- **Work to complete**
1. List every basketball club the article on Petrúnella Skúladóttir names.
2. According to the article on Petrúnella Skúladóttir, what were her points, rebounds and assists in the 2008 Cup final?
3. Write out everything in the article on Petrúnella Skúladóttir from "Playing career" down to "of the season.", swapping in "knee" wherever "elbow" appears.

Petrúnella Skúladóttir (born 1 August 1985) is an Icelandic former basketball player and a former member of the Icelandic national basketball team. During her career, she won the Icelandic championship once, with Njarðvík in 2012, and the Icelandic Basketball Cup three times. She was named twice to the Úrvalsdeild Domestic All-First Team and was named the Icelandic Cup Finals MVP in 2015.

Playing career
Petrúnella started her senior team career with Grindavík in 1999. After receiving little playing time at the start of the 2004–05 season, she transferred to Njarðvík in November 2004. In January, she suffered an elbow injury that forced her to miss the rest of the season.

In 2008, she helped Grindavík to its first Icelandic Cup by posting 15 points, 10 rebounds and 6 assists in a 77–67 victory against Haukar in the Cup final.

After sitting out the 2010–11 season, Petrúnella joined Njarðvík again for the 2011–12 season. She had a standout season with Njarðvík, helping the team win both the national Cup and the national championship. After the season she was named to the Úrvalsdeild Domestic All-First Team.

- **Supplied data**
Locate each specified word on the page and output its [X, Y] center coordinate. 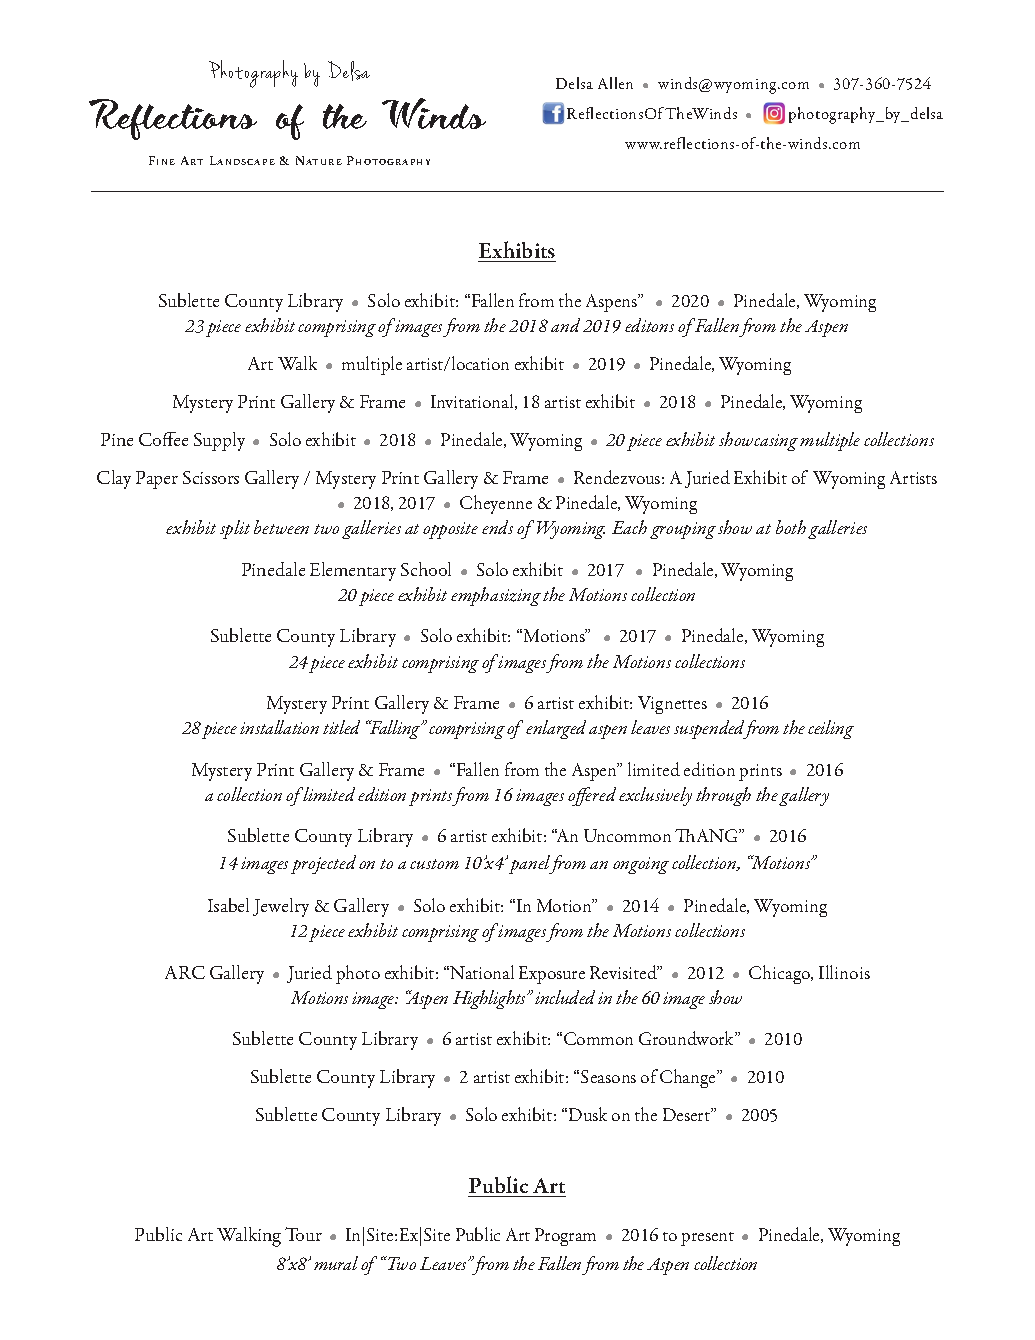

- **Solutions for each task**
1. Grindavík, Njarðvík, Haukar

2. She posted 15 points, 10 rebounds and 6 assists.

3.
Playing career
Petrúnella started her senior team career with Grindavík in 1999. After receiving little playing time at the start of the 2004–05 season, she transferred to Njarðvík in November 2004. In January, she suffered an knee injury that forced her to miss the rest of the season.